● Stated task:
Reproduce every one of the entries below word for word, keeping each line as it stands.

[Location data for elements and text]

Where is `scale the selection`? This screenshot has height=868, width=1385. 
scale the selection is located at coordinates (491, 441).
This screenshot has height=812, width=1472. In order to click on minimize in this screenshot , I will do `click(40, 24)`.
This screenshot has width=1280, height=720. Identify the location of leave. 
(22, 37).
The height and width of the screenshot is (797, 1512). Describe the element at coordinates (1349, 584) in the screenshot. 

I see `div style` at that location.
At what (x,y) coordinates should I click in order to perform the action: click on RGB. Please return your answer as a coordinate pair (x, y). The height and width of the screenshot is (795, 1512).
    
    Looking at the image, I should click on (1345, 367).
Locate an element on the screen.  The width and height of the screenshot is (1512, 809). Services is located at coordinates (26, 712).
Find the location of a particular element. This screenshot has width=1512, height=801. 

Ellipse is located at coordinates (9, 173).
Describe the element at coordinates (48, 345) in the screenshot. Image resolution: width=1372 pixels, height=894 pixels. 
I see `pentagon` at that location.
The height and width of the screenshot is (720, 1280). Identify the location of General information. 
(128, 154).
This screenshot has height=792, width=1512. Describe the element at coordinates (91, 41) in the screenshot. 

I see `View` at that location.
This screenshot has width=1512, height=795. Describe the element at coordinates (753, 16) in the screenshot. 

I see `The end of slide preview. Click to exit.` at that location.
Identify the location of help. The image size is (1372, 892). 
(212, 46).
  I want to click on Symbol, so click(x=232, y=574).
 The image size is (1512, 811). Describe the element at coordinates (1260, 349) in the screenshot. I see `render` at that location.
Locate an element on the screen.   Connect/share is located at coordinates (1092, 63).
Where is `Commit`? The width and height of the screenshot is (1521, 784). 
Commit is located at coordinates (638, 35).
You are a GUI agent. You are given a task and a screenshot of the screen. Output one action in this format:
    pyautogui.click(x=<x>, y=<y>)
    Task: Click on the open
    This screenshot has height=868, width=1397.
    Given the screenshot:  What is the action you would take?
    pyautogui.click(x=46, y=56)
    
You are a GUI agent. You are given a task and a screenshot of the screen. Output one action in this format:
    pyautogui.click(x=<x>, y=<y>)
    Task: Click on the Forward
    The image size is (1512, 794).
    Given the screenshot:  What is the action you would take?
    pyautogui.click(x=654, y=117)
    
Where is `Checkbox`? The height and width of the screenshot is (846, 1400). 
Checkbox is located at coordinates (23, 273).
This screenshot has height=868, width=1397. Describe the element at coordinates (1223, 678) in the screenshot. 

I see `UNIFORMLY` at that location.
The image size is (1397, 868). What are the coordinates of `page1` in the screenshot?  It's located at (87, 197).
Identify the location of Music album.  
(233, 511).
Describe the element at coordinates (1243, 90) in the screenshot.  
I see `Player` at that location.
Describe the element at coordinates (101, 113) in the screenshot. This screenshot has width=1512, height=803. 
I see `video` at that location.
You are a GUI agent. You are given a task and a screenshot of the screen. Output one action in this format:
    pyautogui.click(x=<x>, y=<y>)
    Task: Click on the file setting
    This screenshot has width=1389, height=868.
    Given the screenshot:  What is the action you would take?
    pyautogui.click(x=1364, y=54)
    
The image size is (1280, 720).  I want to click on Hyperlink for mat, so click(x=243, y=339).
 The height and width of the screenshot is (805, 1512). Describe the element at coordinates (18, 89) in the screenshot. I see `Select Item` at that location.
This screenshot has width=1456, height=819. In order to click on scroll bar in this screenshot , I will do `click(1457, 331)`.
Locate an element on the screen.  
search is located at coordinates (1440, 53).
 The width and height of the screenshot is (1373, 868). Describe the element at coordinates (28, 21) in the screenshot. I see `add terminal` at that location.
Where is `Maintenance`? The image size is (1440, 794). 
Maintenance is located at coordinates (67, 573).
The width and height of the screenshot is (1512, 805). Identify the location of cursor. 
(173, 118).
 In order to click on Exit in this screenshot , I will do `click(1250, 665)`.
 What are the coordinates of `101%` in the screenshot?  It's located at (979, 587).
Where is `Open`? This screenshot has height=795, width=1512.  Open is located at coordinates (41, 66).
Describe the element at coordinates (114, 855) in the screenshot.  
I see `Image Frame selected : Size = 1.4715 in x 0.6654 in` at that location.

● Solution to this exercise:
Where is `scale the selection`? This screenshot has height=868, width=1385. 
scale the selection is located at coordinates (491, 441).
This screenshot has height=812, width=1472. In order to click on minimize in this screenshot , I will do `click(40, 24)`.
This screenshot has width=1280, height=720. Identify the location of leave. 
(22, 37).
The height and width of the screenshot is (797, 1512). Describe the element at coordinates (1349, 584) in the screenshot. 

I see `div style` at that location.
At what (x,y) coordinates should I click in order to perform the action: click on RGB. Please return your answer as a coordinate pair (x, y). The height and width of the screenshot is (795, 1512).
    
    Looking at the image, I should click on (1345, 367).
Locate an element on the screen.  The width and height of the screenshot is (1512, 809). Services is located at coordinates (26, 712).
Find the location of a particular element. This screenshot has width=1512, height=801. 

Ellipse is located at coordinates (9, 173).
Describe the element at coordinates (48, 345) in the screenshot. Image resolution: width=1372 pixels, height=894 pixels. 
I see `pentagon` at that location.
The height and width of the screenshot is (720, 1280). Identify the location of General information. 
(128, 154).
This screenshot has height=792, width=1512. Describe the element at coordinates (91, 41) in the screenshot. 

I see `View` at that location.
This screenshot has width=1512, height=795. Describe the element at coordinates (753, 16) in the screenshot. 

I see `The end of slide preview. Click to exit.` at that location.
Identify the location of help. The image size is (1372, 892). 
(212, 46).
  I want to click on Symbol, so click(x=232, y=574).
 The image size is (1512, 811). Describe the element at coordinates (1260, 349) in the screenshot. I see `render` at that location.
Locate an element on the screen.   Connect/share is located at coordinates (1092, 63).
Where is `Commit`? The width and height of the screenshot is (1521, 784). 
Commit is located at coordinates (638, 35).
You are a GUI agent. You are given a task and a screenshot of the screen. Output one action in this format:
    pyautogui.click(x=<x>, y=<y>)
    Task: Click on the open
    This screenshot has height=868, width=1397.
    Given the screenshot:  What is the action you would take?
    pyautogui.click(x=46, y=56)
    
You are a GUI agent. You are given a task and a screenshot of the screen. Output one action in this format:
    pyautogui.click(x=<x>, y=<y>)
    Task: Click on the Forward
    The image size is (1512, 794).
    Given the screenshot:  What is the action you would take?
    pyautogui.click(x=654, y=117)
    
Where is `Checkbox`? The height and width of the screenshot is (846, 1400). 
Checkbox is located at coordinates (23, 273).
This screenshot has height=868, width=1397. Describe the element at coordinates (1223, 678) in the screenshot. 

I see `UNIFORMLY` at that location.
The image size is (1397, 868). What are the coordinates of `page1` in the screenshot?  It's located at (87, 197).
Identify the location of Music album.  
(233, 511).
Describe the element at coordinates (1243, 90) in the screenshot.  
I see `Player` at that location.
Describe the element at coordinates (101, 113) in the screenshot. This screenshot has width=1512, height=803. 
I see `video` at that location.
You are a GUI agent. You are given a task and a screenshot of the screen. Output one action in this format:
    pyautogui.click(x=<x>, y=<y>)
    Task: Click on the file setting
    This screenshot has width=1389, height=868.
    Given the screenshot:  What is the action you would take?
    pyautogui.click(x=1364, y=54)
    
The image size is (1280, 720).  I want to click on Hyperlink for mat, so click(x=243, y=339).
 The height and width of the screenshot is (805, 1512). Describe the element at coordinates (18, 89) in the screenshot. I see `Select Item` at that location.
This screenshot has width=1456, height=819. In order to click on scroll bar in this screenshot , I will do `click(1457, 331)`.
Locate an element on the screen.  
search is located at coordinates (1440, 53).
 The width and height of the screenshot is (1373, 868). Describe the element at coordinates (28, 21) in the screenshot. I see `add terminal` at that location.
Where is `Maintenance`? The image size is (1440, 794). 
Maintenance is located at coordinates (67, 573).
The width and height of the screenshot is (1512, 805). Identify the location of cursor. 
(173, 118).
 In order to click on Exit in this screenshot , I will do `click(1250, 665)`.
 What are the coordinates of `101%` in the screenshot?  It's located at (979, 587).
Where is `Open`? This screenshot has height=795, width=1512.  Open is located at coordinates (41, 66).
Describe the element at coordinates (114, 855) in the screenshot.  
I see `Image Frame selected : Size = 1.4715 in x 0.6654 in` at that location.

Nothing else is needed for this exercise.